WASHINGTON — Earl Lauer Butz, the outspoken U.S. secretary of agriculture who served under presidents Nixon and Ford, died Feb. 2, 2008, in his native state of Indiana. He was 98.
Born in Albion, Ind., on July 3, 1909, Earl Butz grew up on a family farm and attended Purdue University on a 4-H scholarship, earning a bachelor’s degree in agriculture in 1932. He continued his studies and in 1937 became the first person to earn a Ph.D. in agricultural economics from Purdue.
He taught at his alma mater for several years and was head of the agricultural economics department.
In 1943, he was a research economist for the Brookings Institute, and from 1954 to 1957, he was assistant secretary for marketing and foreign agriculture in USDA. He returned to Purdue to become dean of continuing education and vice president of Purdue’s Research Foundation.
On Dec. 2, 1971, he was appointed secretary of agriculture, nominated by President Richard Nixon, and served until Oct. 4, 1976.
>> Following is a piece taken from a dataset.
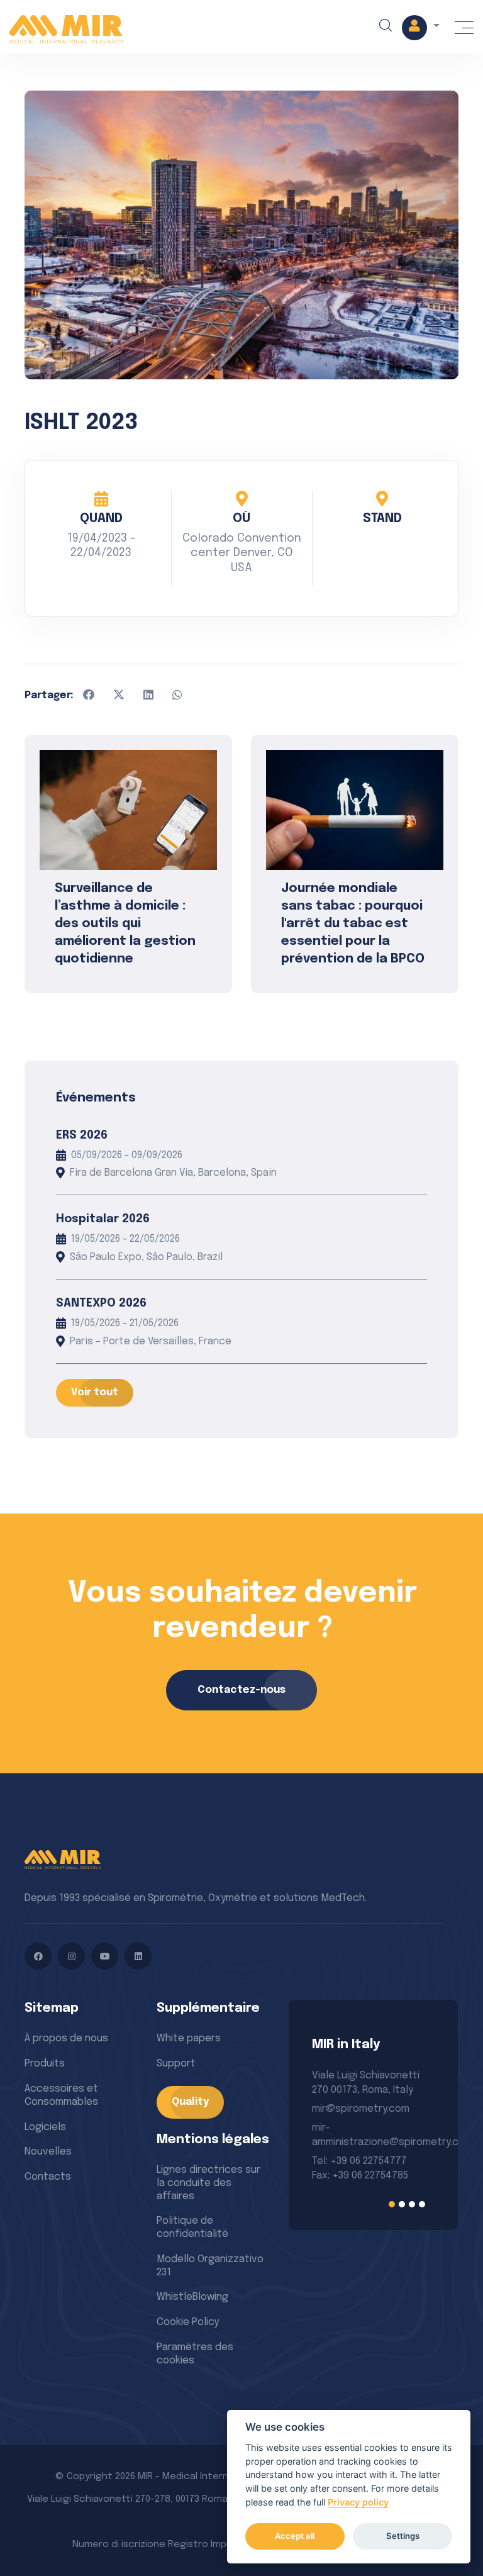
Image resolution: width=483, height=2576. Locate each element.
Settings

“Nixon was kind of a loner, he had a cold personality,” Butz told Purdue University writer Beth Forbes in 2004. “Ford was warm and friendly. He wouldn’t embarrass a Cabinet member. The difference was you worked for Nixon, and with Ford.”
A straight-talker, Butz was colorful, but often spoke of the changes coming to agriculture, and is known for his blunt “Get big or get out” comment.
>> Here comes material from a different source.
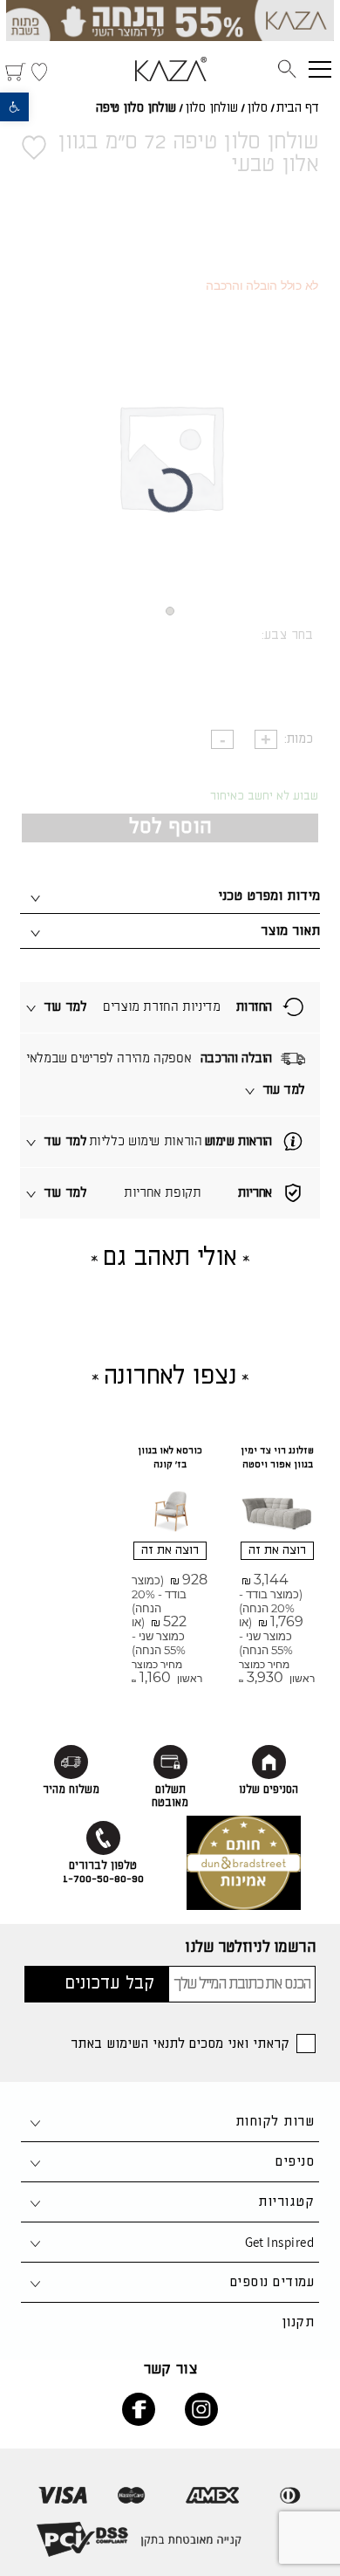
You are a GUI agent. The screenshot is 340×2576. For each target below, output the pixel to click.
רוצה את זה (277, 1550)
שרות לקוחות (274, 2121)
He was forced to resign from the USDA in 1976 after intense criticism for an insensitive joke he told reporters.
But, as the 2004 Purdue interview recorded, he had no regrets. “I try not to be a negative thinker,” he said in the Purdue Agriculture Connections newsletter article.
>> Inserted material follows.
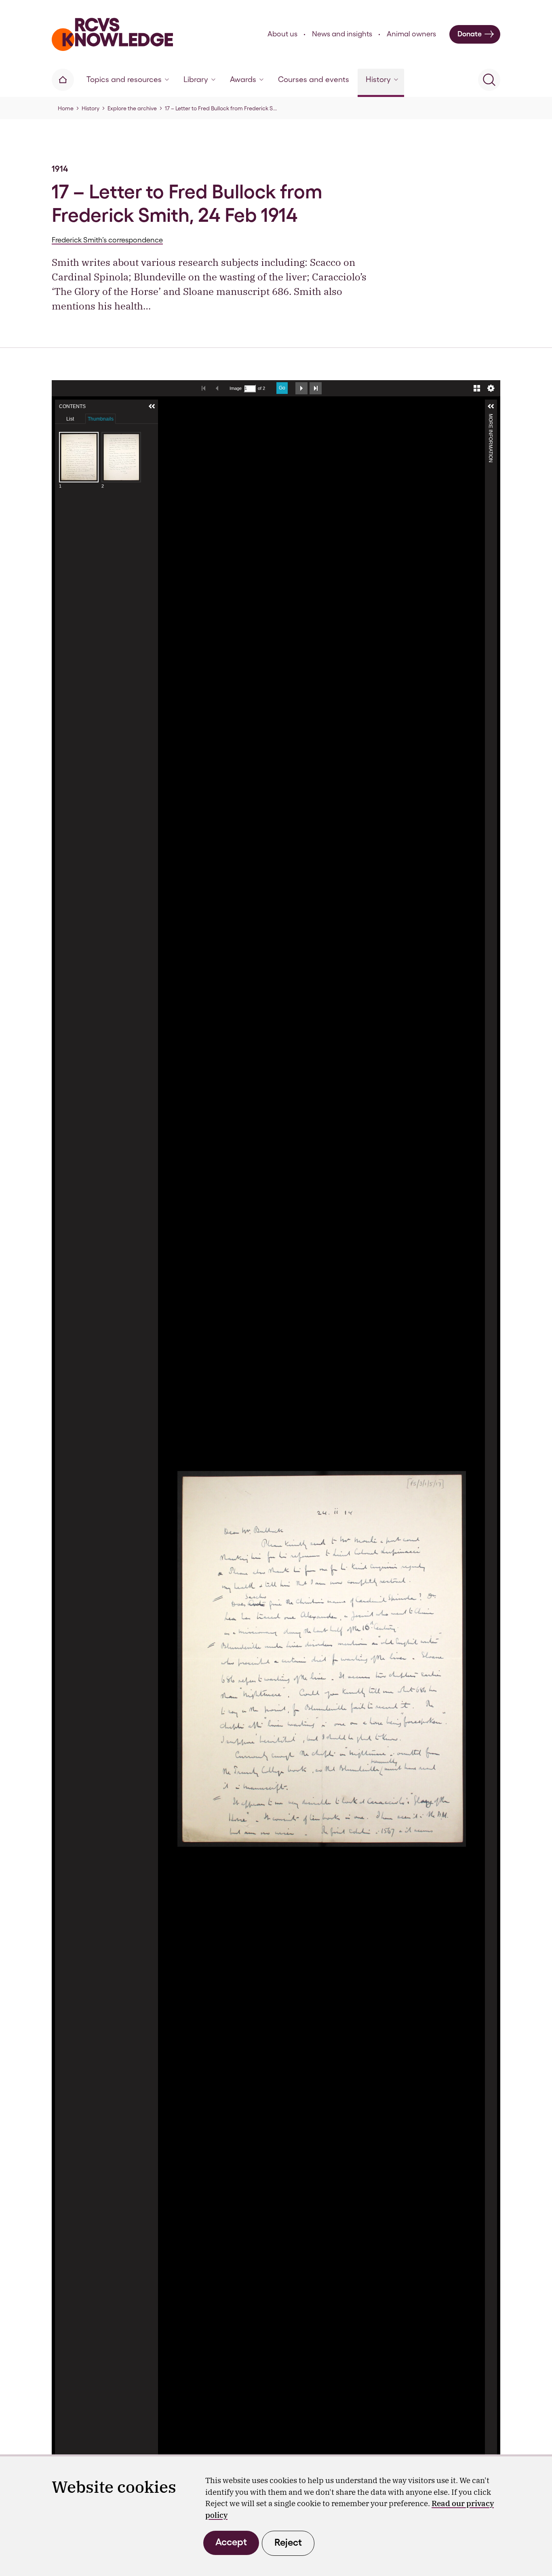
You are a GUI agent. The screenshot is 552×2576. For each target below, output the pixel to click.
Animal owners (411, 33)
Throughout his life, Earl Butz championed the cause of the farmer, said newly appointed U.S. Secretary of Agriculture Ed Schafer, calling Butz “an optimist about American agriculture and the power of the marketplace.”
“He was also a pioneer who foresaw the opportunities that global markets could offer to America’s farmers long before they became a reality,” Schafer added.
In honor of Butz, flags at USDA facilities will fly at half staff.
Butz returned to Purdue after leaving Washington, serving as a lecturer and consultant around the world. He remained committed to the university, donating $1 million to the ag economics department in 1999.
He is survived by two sons, William P. Butz and Thomas E. Butz. His wife, the former Mary Emma Powell, died in 1995.
“I was a stubborn cuss, and I made some mistakes,” Butz told writer Beth Forbes in 2004. “But you’ve got to make choices, and you’re not going to be right all the time.”